(Reuters) - A botched sale of German bonds rang alarm bells in Berlin on Wednesday, with opposition lawmakers calling it a sign the euro zone's debt woes were coming home to roost and slamming Angela Merkel's government for failing to spell out the true risks of the crisis to Germans.
Senior members of the chancellor's Christian Democrats (CDU) mostly played down the significance of the 10-year bond auction, in which commercial banks ended up buying just 3.64 billion euros of the 6 billion euros in bonds Germany had on offer.
But other politicians were less kind.
Frank Schaeffler, a eurosceptic parliamentarian from the Free Democrats (FDP), who rule together with Merkel's conservatives, said it showed the debt crisis was burying ever deeper, like a worm and had now reached Germany.
Carsten Schneider, budget spokesman for the centre-left Social Democrats (SPD) in parliament, described it as the first concrete sign that the crisis which started in Greece two years ago and has since spread across the 17-nation euro zone like a virus would not pass Germany by.
The time has come for the chancellor and finance minister to tell people the truth about the costs and risks that our country now faces, Schneider told Reuters. Germany won't be able to finance itself forever with rock-bottom interest rates.
After initially painting the crisis as a problem for certain euro countries that irresponsibly ran up their debts, Merkel has changed her rhetoric in recent months, warning increasingly about the costs to Germany if the bloc is allowed to fall apart, as some experts now predict.

* **Recorded data**
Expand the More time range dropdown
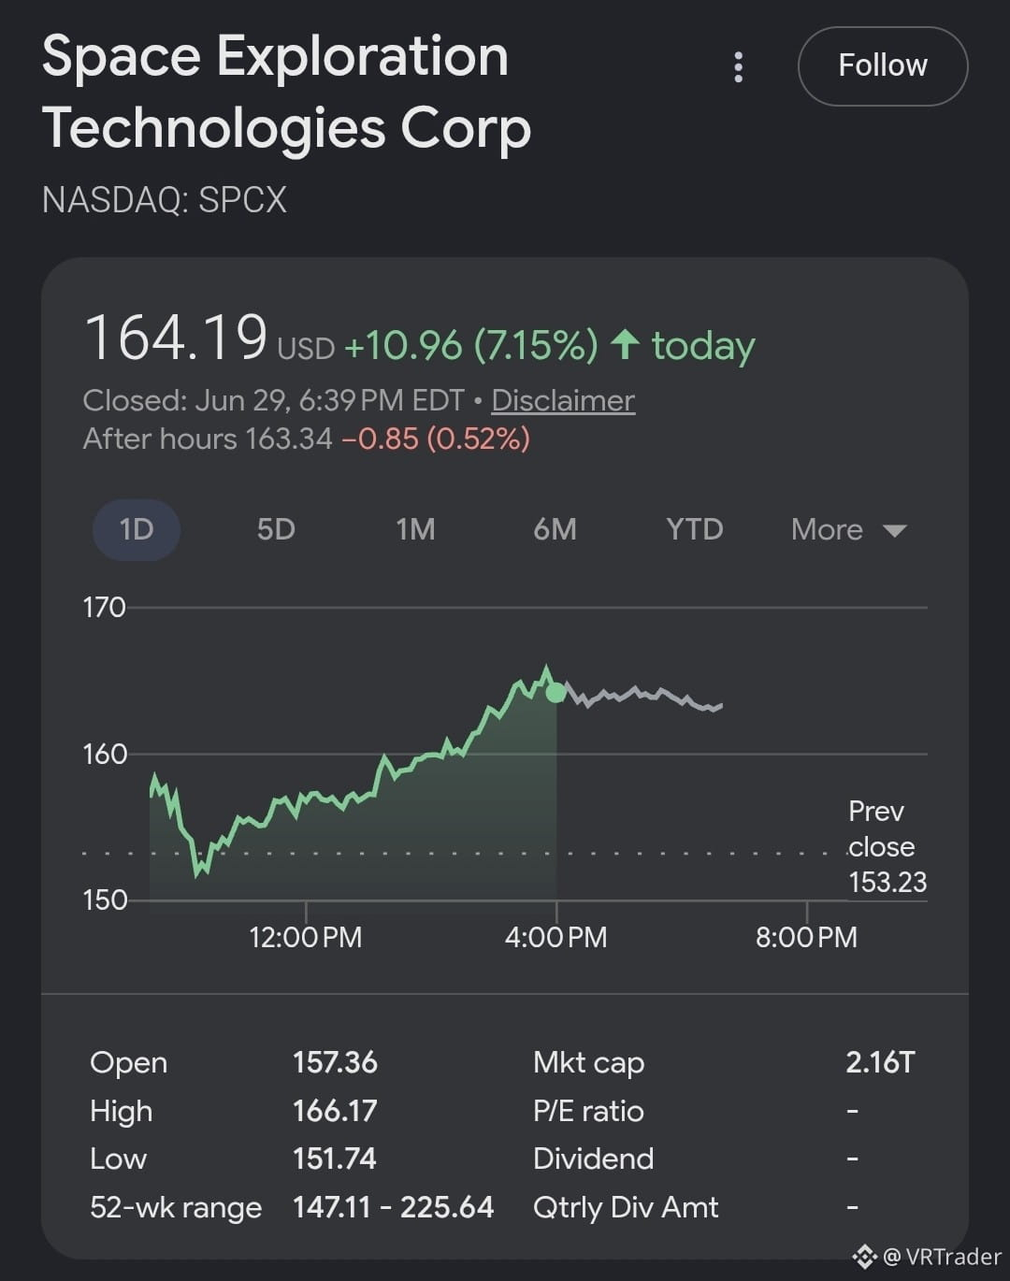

* **Work request**
Copy out everything in the German bond auction article from "Senior members of" down to "had on offer.", word for word.

* **Reply**
Senior members of the chancellor's Christian Democrats (CDU) mostly played down the significance of the 10-year bond auction, in which commercial banks ended up buying just 3.64 billion euros of the 6 billion euros in bonds Germany had on offer.